The CEO was referring to crypto tokens as being completely useless at the moment, not that blockchain technology is worthless. Additionally, he urged regulators to focus first on cryptocurrencies rather than banks.
When examining cryptocurrency, the American public should also consider all of the buying and selling that is taking place. We are aware of $20 to $30 billion in ransomware, $20 to $30 million in exchange costs, a large amount of AML, terrorism financing, tax evasion, and sex trafficking. Why do we allow this to happen?” he questioned.
Joe Kernen, a co-host of Squawk Box, disputed Dimon’s assertion that crypto only accounts for a small portion of the crimes he mentioned, which were committed long before the invention of cryptocurrency.

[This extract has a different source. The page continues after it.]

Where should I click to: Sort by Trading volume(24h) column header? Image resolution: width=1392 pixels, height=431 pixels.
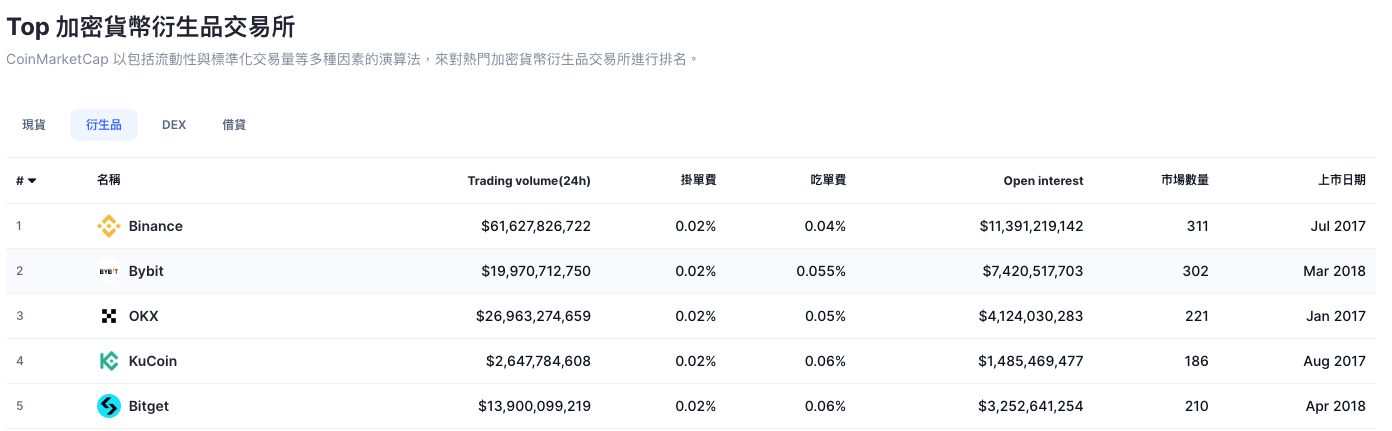tap(529, 181)
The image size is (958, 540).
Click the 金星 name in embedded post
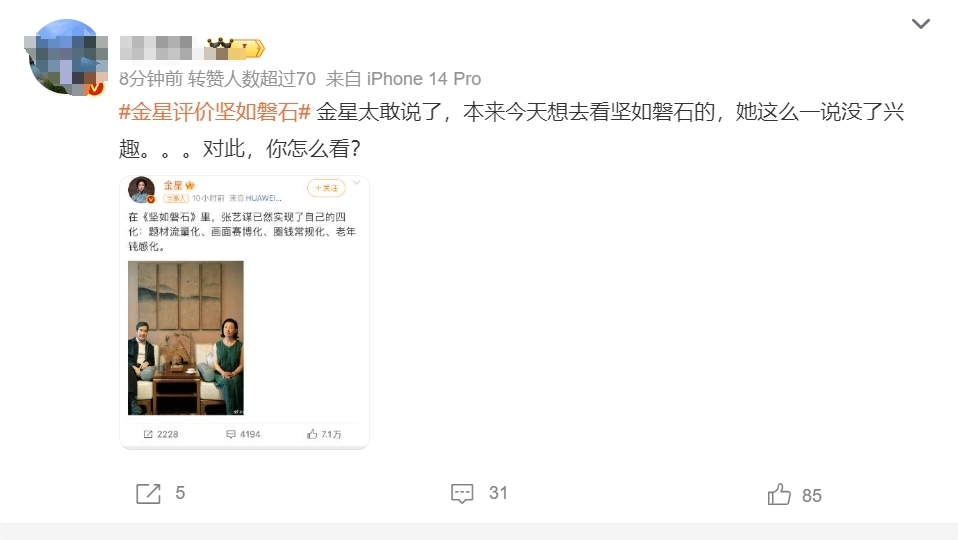tap(173, 185)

Considering cryptocurrencies to be a “decentralized Ponzi scheme,” Dimon has long been critical of them.
The idea that they are good for anyone is unbelievable, Dimon told lawmakers in September, and they are decentralized Ponzi schemes.
Dimon also anticipated a potential “mild or hard recession” due to inflation.
The CEO at the time stated that those factors “may very well derail the economy and cause a mild or hard recession that people worry about.”